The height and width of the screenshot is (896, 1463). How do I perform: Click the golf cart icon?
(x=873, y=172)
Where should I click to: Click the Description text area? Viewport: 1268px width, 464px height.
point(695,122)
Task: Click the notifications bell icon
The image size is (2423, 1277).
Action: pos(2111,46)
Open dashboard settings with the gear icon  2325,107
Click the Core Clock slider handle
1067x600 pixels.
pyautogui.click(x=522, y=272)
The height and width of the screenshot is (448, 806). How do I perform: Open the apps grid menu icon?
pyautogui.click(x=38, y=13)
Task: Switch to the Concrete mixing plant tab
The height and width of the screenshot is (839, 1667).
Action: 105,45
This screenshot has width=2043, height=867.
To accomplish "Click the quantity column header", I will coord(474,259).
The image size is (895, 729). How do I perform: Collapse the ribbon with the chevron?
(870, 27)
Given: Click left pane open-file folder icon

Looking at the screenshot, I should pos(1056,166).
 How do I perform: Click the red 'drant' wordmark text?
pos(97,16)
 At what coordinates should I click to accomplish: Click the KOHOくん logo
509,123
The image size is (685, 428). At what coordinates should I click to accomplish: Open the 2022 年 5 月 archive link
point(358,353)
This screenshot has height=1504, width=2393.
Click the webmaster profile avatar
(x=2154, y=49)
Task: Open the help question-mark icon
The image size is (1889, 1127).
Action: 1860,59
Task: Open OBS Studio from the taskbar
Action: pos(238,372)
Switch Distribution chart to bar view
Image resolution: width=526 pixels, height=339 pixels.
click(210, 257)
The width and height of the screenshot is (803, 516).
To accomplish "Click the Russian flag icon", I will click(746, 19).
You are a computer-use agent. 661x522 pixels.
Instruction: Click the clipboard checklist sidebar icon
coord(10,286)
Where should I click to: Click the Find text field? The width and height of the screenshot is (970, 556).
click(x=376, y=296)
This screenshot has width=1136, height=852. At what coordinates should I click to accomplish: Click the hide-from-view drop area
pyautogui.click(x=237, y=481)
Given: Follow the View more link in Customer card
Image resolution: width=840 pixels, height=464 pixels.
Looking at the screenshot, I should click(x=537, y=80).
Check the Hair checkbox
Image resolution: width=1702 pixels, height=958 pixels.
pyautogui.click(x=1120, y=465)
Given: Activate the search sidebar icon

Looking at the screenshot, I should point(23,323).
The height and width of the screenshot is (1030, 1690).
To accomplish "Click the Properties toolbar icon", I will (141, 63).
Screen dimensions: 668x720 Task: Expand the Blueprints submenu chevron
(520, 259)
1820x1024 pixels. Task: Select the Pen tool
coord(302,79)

^^^^^^^^

▶ Your task: In full and without change, transcribe the entries.

▶ Answer area:
The height and width of the screenshot is (896, 1463). How do I perform: Click the golf cart icon?
(x=873, y=172)
Where should I click to: Click the Description text area? Viewport: 1268px width, 464px height.
point(695,122)
Task: Click the notifications bell icon
The image size is (2423, 1277).
Action: pos(2111,46)
Open dashboard settings with the gear icon  2325,107
Click the Core Clock slider handle
1067x600 pixels.
pyautogui.click(x=522, y=272)
The height and width of the screenshot is (448, 806). How do I perform: Open the apps grid menu icon?
pyautogui.click(x=38, y=13)
Task: Switch to the Concrete mixing plant tab
The height and width of the screenshot is (839, 1667).
Action: 105,45
This screenshot has width=2043, height=867.
To accomplish "Click the quantity column header", I will coord(474,259).
The image size is (895, 729). How do I perform: Collapse the ribbon with the chevron?
(870, 27)
Given: Click left pane open-file folder icon

Looking at the screenshot, I should pos(1056,166).
 How do I perform: Click the red 'drant' wordmark text?
pos(97,16)
 At what coordinates should I click to accomplish: Click the KOHOくん logo
509,123
The image size is (685, 428). At what coordinates should I click to accomplish: Open the 2022 年 5 月 archive link
point(358,353)
This screenshot has height=1504, width=2393.
Click the webmaster profile avatar
(x=2154, y=49)
Task: Open the help question-mark icon
The image size is (1889, 1127).
Action: 1860,59
Task: Open OBS Studio from the taskbar
Action: pos(238,372)
Switch Distribution chart to bar view
Image resolution: width=526 pixels, height=339 pixels.
click(210, 257)
The width and height of the screenshot is (803, 516).
To accomplish "Click the Russian flag icon", I will click(746, 19).
You are a computer-use agent. 661x522 pixels.
Instruction: Click the clipboard checklist sidebar icon
coord(10,286)
Where should I click to: Click the Find text field? The width and height of the screenshot is (970, 556).
click(x=376, y=296)
This screenshot has width=1136, height=852. At what coordinates should I click to accomplish: Click the hide-from-view drop area
pyautogui.click(x=237, y=481)
Given: Follow the View more link in Customer card
Image resolution: width=840 pixels, height=464 pixels.
Looking at the screenshot, I should click(x=537, y=80).
Check the Hair checkbox
Image resolution: width=1702 pixels, height=958 pixels.
pyautogui.click(x=1120, y=465)
Given: Activate the search sidebar icon

Looking at the screenshot, I should point(23,323).
The height and width of the screenshot is (1030, 1690).
To accomplish "Click the Properties toolbar icon", I will (141, 63).
Screen dimensions: 668x720 Task: Expand the Blueprints submenu chevron
(520, 259)
1820x1024 pixels. Task: Select the Pen tool
coord(302,79)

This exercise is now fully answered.